I want to believe that the people left in the cavern, in the banality, should be helped. But the empire of Facebook, Twitter, the Internet, and WhatsApp controls them. Their ideas are now within me. I’m afraid of this situation, it makes me nauseous and disgusted. I’m repulsed by people who are imbued, drowned. They prefer to continue to be fed with vacuous dreams, for not facing the truth.

In the direction towards the exit, I hope, halfway through, I start to see the light. It blinds me. It aches and hurts me. Sometimes I wonder if it’s better to keep living in the cave, comfortably, quietly and futilely. Outside the wind intensifies, and I’m not used either to nudity, transparency, nor loneliness.

I know I’m doing something wrong. I’m misinterpreting something. Or it may be that I am fighting for a lost cause, and I should embark alone on my personal goals, (An ethical force blocks me). Or should I go back to the cavern, to the blindness and join them? (Having approached the light, the truth hampers this option). I feel weak. I need support all the time. I have powerful social needs that drag me to stay inside, living out of shadows. I’m pretty lost and disoriented. I’m thinking of going to therapy to be fooled into fooling myself. Getting into the warmth of the cavern, to see the shadows and wait for death seems to me as the most feasible option.

I’m loosing out on the experience of studying in a foreign country with all these thoughts in my head bombarding and bothering me. I can’t taste the beauty of diversity. I forget the power of human warmth. A few weeks ago, we had a class on the relationship between happiness and social relationships; the sadness of loneliness, of the lonely one. My nature is social, very social. I used to be happy. I’m aimless now.

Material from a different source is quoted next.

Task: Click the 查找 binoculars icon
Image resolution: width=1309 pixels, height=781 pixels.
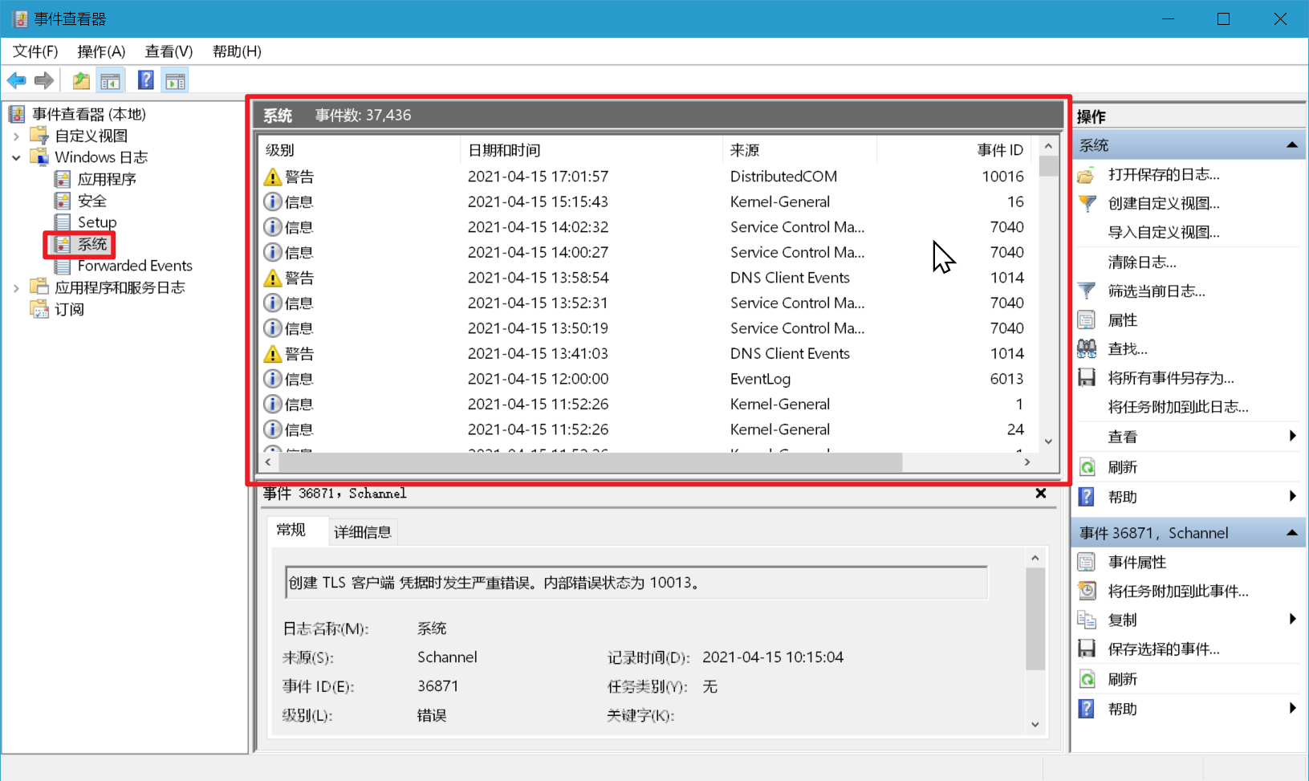Action: [1087, 348]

I think only a person as exceptional as you can give me some guidance and good advice. I need some information to make the lest incorrect decision as possible. To get out of the trap I’ve built myself.

You can’t imagine, T., how lucky I am to have met you. How much I admire you and the tremendous respect I have for you. Death assaults me, all the time. Thinking about your age overwhelms me with anguish. My eyes are flooding. Thinking about the unconditionality and premeditation of our destiny is very hard. I don’t know what I’m going to do when what’s going to happen actually happens, with each and every one of us.

I am surprised that the oldest of my friends retains hope and believes in the future, on the change. However, youth is devastated, hopeless and lost, like me (21 years), C. (24) or F. (33).

Could we pick up the towel we threw away?

I’m sorry again for reading my problems and stealing your time.

Eternally grateful.

Carlos

References

Bukowski, Charles. 2002. Pulp. Txalaparta.